Works with every major framework today
| Framework | Language | Status |
|---|---|---|
| LangChain / LangGraph | Python | ✅ v0.1 |
| CrewAI | Python | ✅ v0.1 |
| AutoGen / AG2 | Python | ✅ v0.1 |
| OpenAI Agents SDK | Python | ✅ v0.1 |
| Mastra | TypeScript | 🔜 Planned |
| Vercel AI SDK | TypeScript | 🔜 Planned |
CI/CD integration
Add to your GitHub Actions workflow:
- name: Evaluate agent quality
run: evalforge run --trace agent_run.json --metrics faithfulness
env:
ANTHROPIC_API_KEY: ${{ secrets.ANTHROPIC_API_KEY }}
Every PR now has an automatic quality gate on your agent. Merge only
when your agent passes.
What's coming
-
v0.2 —
tool_accuracy,goal_completion,hallucinationmetrics - v0.3 — Native CI integrations (GitHub Actions marketplace)
- v0.4 — JavaScript SDK + Mastra support
- v0.5 — Auto trace capture from LangChain/CrewAI callbacks
- v1.0 — Web dashboard + team collaboration
Try it now
git clone https://github.com/heManKuMAR6/evalforge
cd evalforge
cargo build --release
# Score a sample trace
cargo run -- run --trace tests/fixtures/sample_trace.json \
--metrics faithfulness --mock
Or with Python:
pip install evalforge
evalforge run --trace my_trace.json --metrics faithfulness
The repo is at https://github.com/heManKuMAR6/evalforge — MIT
license, contributions welcome.
Would love feedback on:
- What metrics matter most to you in production?
- What frameworks should we prioritize next?
- What does your current eval setup look like?
If this solves a problem you have, a GitHub star helps others find it.

Top comments (1)
This was a strong read because it goes after a real infrastructure problem instead of just shipping another layer of agent hype.
A lot of teams can get an agent demo working. Far fewer have a clean, repeatable way to ask whether the thing is still behaving properly after a change, across frameworks, inside CI, without rebuilding the whole evaluation story every time the stack shifts. That is the part that makes this interesting.
What I like most here is the instinct to normalize the trace instead of marrying the entire tool to one ecosystem. That is the right level to attack the problem. Once evaluation gets trapped inside framework specific tooling, it stops being a reliability layer and starts becoming platform gravity.
The pass fail CI angle is also important. Evaluation only starts to matter when it can actually block bad behavior from gliding into production. Otherwise it stays as a dashboard people glance at and ignore.

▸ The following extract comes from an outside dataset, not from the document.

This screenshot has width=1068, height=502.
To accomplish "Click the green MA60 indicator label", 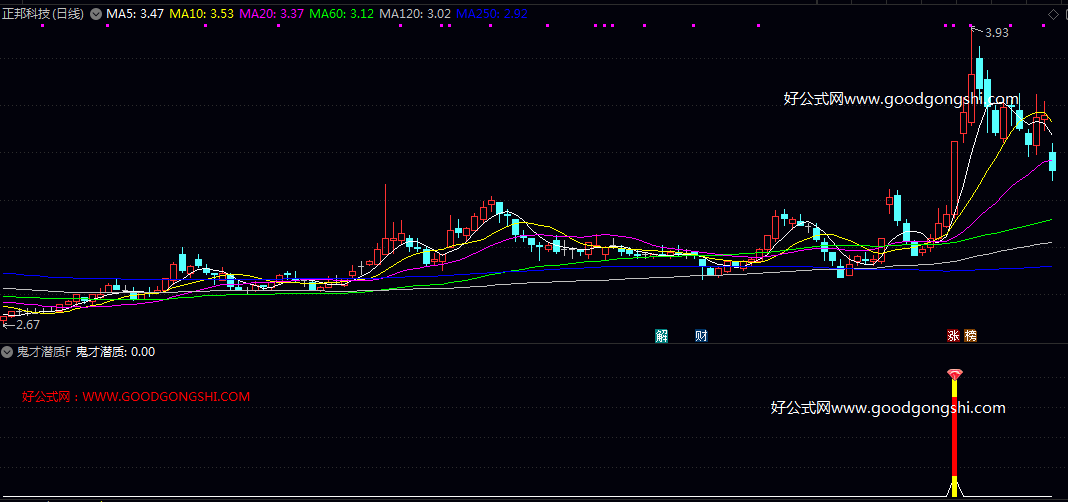I will point(341,14).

I also respect that this starts narrow. Faithfulness is not the whole problem, but it is a real one, and starting with a metric that has operational value is a lot better than pretending to solve all of agent quality in one sweep.
The harder part, obviously, is ahead. LLM as judge can be useful, but it also becomes part of the trust chain, so the long term credibility of a tool like this will live or die on how transparent, reproducible, and defensible the scoring layer becomes.
Still, this is the kind of project that feels worth paying attention to because it is trying to turn agent evaluation from vague aspiration into something teams can actually wire into engineering reality.